D'autre part, et sachant que la communication s'est développée dans de multiples contextes sociaux et de travail, Natalia Araya, journaliste du département de communication stratégique de l'Universidad de Los Lagos, a réfléchi à ce que signifie communiquer depuis une université publique comme l'ULagos, dont l'inscription d'étudiants mapuche atteint actuellement 41% et 46% au campus de Chiloé.

"Nous sommes une université d'État, nous communiquons clairement le message de l'institution, nous avons dû faire face à divers changements culturels au sein de la communauté universitaire, je pense que l'importance de ce que nous faisons a à voir avec la capacité à semer un changement culturel, à éliminer les stéréotypes, à éliminer le langage désobligeant", a déclaré la journaliste.

Pour mener à bien cette tâche à l'université, "nous avons fourni des connaissances sur le Tse Sungun (une variable linguistique de la zone mapuche d'Osorno et de San Juan de la Costa). La communication, étant un processus constant dans le temps, doit également être pensée en termes d'ouverture d'espaces qui ont été progressivement assimilés par notre université, un exemple étant la création du département des peuples autochtones, à travers lequel nous cherchons à apporter des contributions substantielles dans ce domaine", a-t-elle déclaré.

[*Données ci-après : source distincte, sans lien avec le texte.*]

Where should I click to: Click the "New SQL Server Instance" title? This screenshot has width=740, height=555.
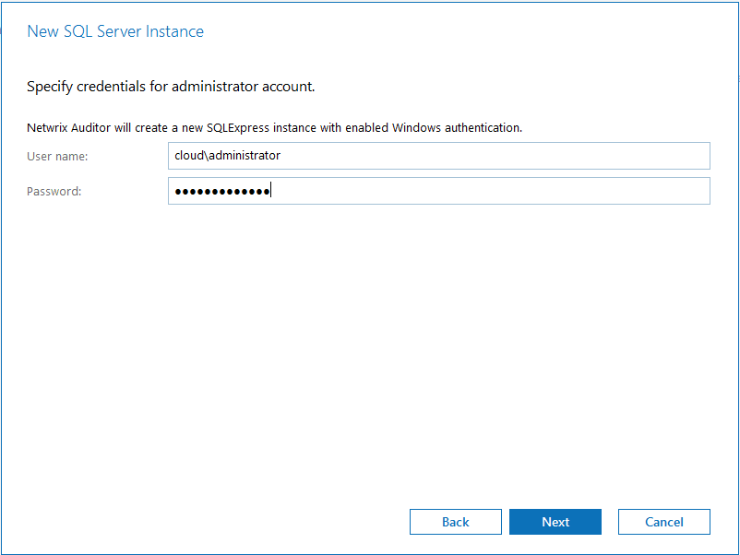pos(115,32)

Enfin, Silvia Castilla, directrice de la direction des peuples indigènes, a valorisé l'articulation autour de cette instance de réflexion, "nous avons assumé l'interculturalité à partir d'une approche territoriale donnée par la composition du corps étudiant, les demandes socio-historiques du peuple Mapuche Williche, cherchant à se diriger vers une institution publique qui promeut et garantit les droits et la diversité culturelle. Nous remercions les personnes qui ont répondu à cette invitation ainsi que les orateurs et les commentateurs qui nous ont accompagnés avec leur dungun et leurs réflexions", a-t-elle conclu.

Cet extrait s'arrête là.